The first recommendation is adherence to a restrictive transfusion strategy (7 - 8 g/dL) in hospitalized, stable patients. This is classified as a "strong" recommendation based on high-quality evidence.
The second recommendation is that a restrictive strategy be used in hospitalized patients with preexisting cardiovascular disease with consideration of transfusion for patients with symptoms or a hemoglobin level of 8 g/dL or less. The authors describe this recommendation as "weak," with moderate-quality evidence.
The third recommendation is that the AABB cannot recommend either for or against a liberal or restrictive transfusion threshold for hospitalized, hemodynamically stable patients with acute coronary syndrome. The panel classified this as an uncertain recommendation, with very low-quality evidence.
The fourth recommendation is that transfusion decisions should be influenced by symptoms as well as hemoglobin concentration, although again, this was a weak recommendation with low-quality evidence.
According to the panelists, other guidelines have proposed that transfusion is generally not indicated when the hemoglobin concentration is above 10 g/dL, but is indicated when it is less than 6 to 7 g/dL. "However, none of these guidelines recommended a specific transfusion trigger," they write.
"[I]n the current guidelines we explicitly used an evidence-based process that employed the [Grading of Recommendations Assessment, Development, and Evaluation (GRADE)] method," the authors note. "Although individual clinical factors are important, hemoglobin level is one of the critical elements used daily by physicians in the decision to transfuse.

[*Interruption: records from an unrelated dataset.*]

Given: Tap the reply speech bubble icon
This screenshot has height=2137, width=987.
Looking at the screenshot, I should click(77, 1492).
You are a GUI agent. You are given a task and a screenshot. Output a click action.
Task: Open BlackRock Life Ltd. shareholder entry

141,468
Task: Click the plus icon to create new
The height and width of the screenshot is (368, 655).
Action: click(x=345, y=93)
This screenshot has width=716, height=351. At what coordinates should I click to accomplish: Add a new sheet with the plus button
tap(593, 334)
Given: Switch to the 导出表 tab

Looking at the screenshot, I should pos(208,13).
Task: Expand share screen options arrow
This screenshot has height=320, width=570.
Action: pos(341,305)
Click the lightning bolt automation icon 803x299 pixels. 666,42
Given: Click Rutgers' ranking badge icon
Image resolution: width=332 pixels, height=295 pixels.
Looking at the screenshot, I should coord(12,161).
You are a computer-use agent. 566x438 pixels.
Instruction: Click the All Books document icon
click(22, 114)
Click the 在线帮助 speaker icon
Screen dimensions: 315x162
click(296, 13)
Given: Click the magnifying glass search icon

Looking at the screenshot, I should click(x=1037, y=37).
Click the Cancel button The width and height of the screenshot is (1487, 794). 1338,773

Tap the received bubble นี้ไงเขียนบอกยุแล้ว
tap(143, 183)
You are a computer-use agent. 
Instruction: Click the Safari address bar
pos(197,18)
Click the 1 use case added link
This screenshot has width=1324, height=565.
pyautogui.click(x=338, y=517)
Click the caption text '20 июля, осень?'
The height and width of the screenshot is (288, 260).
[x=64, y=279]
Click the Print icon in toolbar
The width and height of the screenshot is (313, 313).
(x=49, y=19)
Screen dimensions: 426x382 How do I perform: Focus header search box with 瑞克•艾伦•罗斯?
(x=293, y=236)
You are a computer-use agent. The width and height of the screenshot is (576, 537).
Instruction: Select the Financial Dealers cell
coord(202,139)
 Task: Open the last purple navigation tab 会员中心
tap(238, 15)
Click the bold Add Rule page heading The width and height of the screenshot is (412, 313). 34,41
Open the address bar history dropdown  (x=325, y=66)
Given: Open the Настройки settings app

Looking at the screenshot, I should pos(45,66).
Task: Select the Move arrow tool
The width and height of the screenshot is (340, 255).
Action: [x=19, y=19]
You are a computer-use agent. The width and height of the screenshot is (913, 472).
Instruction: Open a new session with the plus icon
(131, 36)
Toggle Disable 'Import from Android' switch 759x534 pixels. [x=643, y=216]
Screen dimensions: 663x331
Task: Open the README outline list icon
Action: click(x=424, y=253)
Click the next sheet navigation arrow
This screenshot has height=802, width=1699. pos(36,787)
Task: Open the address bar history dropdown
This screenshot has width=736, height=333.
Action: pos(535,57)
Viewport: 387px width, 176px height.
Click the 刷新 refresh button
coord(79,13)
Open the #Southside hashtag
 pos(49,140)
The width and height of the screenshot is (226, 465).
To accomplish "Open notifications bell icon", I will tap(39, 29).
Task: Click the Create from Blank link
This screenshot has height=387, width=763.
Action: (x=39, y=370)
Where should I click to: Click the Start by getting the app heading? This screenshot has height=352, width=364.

Thus, specific evidence-based recommendations on use of hemoglobin levels will help standardize transfusion practice," they conclude.
Transfusing Based on Hemoglobin Levels Alone "Insufficient"
In a related editorial, Jean-Louis Vincent, MD, from the Department of Intensive Care, Erasme Hospital, Université libre de Bruxelles, Belgium, points out that "basing the decision to transfuse only on hemoglobin levels is insufficient."
He adds that he does "not believe that available evidence supports a fixed transfusion trigger. Rather, transfusion decisions need to consider individual patient characteristics, including age and the presence of [coronary artery disease], to estimate a specific patient's likelihood of benefit from transfusion."
He concludes, "The decision to transfuse is too complex and important to be based guided by a single number."
Support for the development of the guidelines was provided by the AABB in Bethesda, Maryland. Dr. Carson reports having a grant or grants pending from Amgen. Conflict-of-interest information for all authors is available on the journal's Web site. Dr. Vincent has disclosed no relevant financial relationships.